#### [EXCERPT TO READ]
Weekend Receptionist Rita Tinney Is Still There for First Place Families

“You’re not going to split us up, are you?”

Rita Tinney heard the question countless times during the 12 years she worked the reception desk at St. Vincent de Paul’s First Place Family Center. Sometimes the words tumbled through the open door because those asking would rather stay on the street together than risk security and comfort apart.

Rita’s response was always the same. “We’re not about splitting you up. We’re about keeping you safe.”

And that’s what she did every weekend, encouraging hesitant newcomers and welcoming regular clients who turned to First Place for everything from a shower to clean laundry to the means to prepare a family meal.

Rita felt the tug of First Place long before she joined St. Vinnie’s staff. She had knitted and delivered so many pairs of socks that a collection of yarn was set aside for her. All Rita had to do was collect it at the Seneca Warehouse.

“You’re not going to split us up, are you?”


As weekend receptionist
at First Place Family Center, Rita Tinney's answer was always no.
Woman with long hair, mask, glasses on her head.

"I went in, and there was a big pile of clothes with a guy on top sorting socks,” she remembered. “I said, ‘Who is that?’ ”

#### [EXERCISE 1]
In the profile of Rita Tinney, how many years did she work the reception desk at First Place Family Center?
#### [EXERCISE 2]
List everything that, according to the profile of Rita Tinney, regular clients turned to First Place for.

#### [INFORMATION SHOWN]
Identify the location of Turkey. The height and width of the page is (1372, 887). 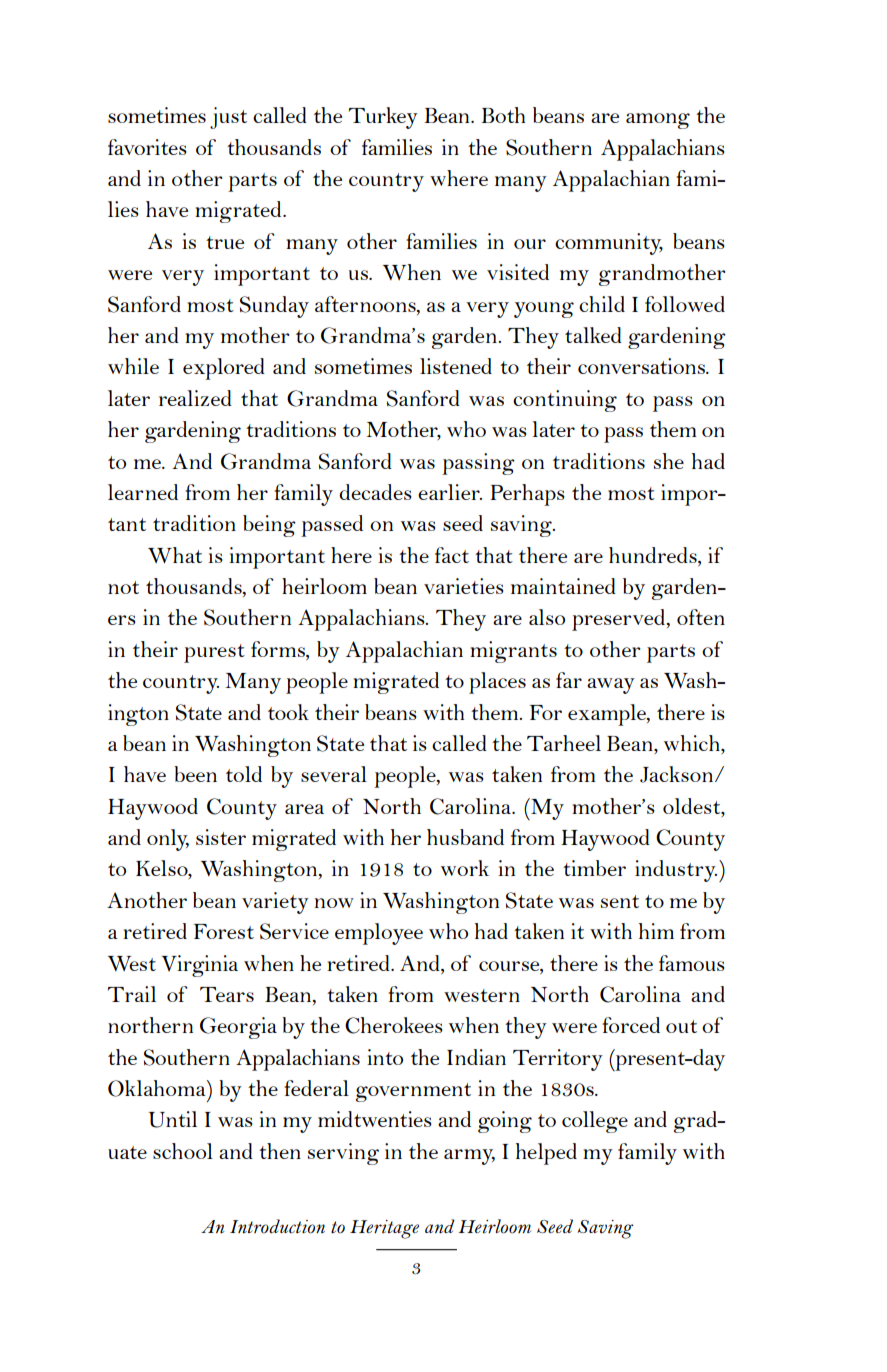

==

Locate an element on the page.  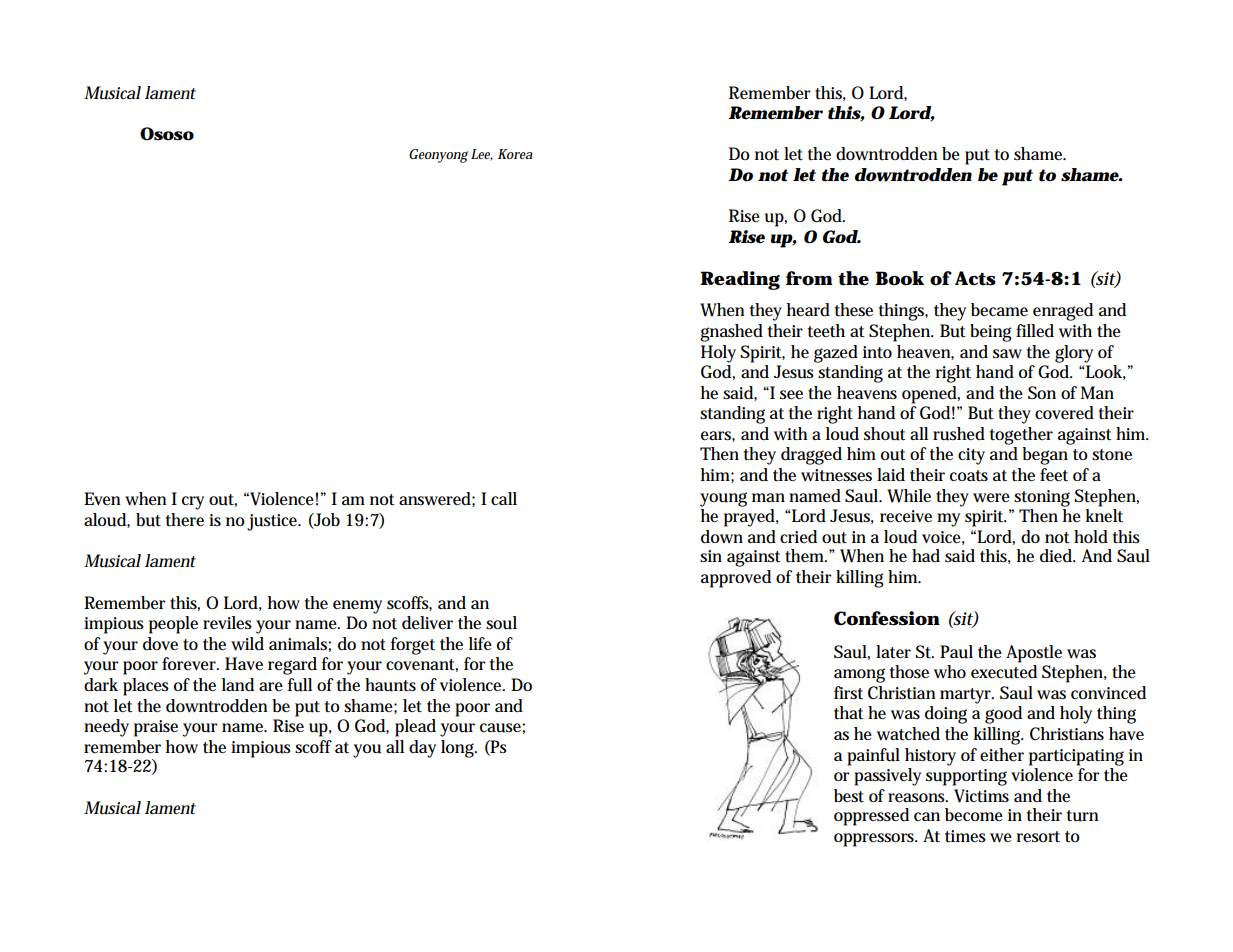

#### [COMPLETE ANSWER 1]
12 years

#### [COMPLETE ANSWER 2]
- a shower
- clean laundry
- the means to prepare a family meal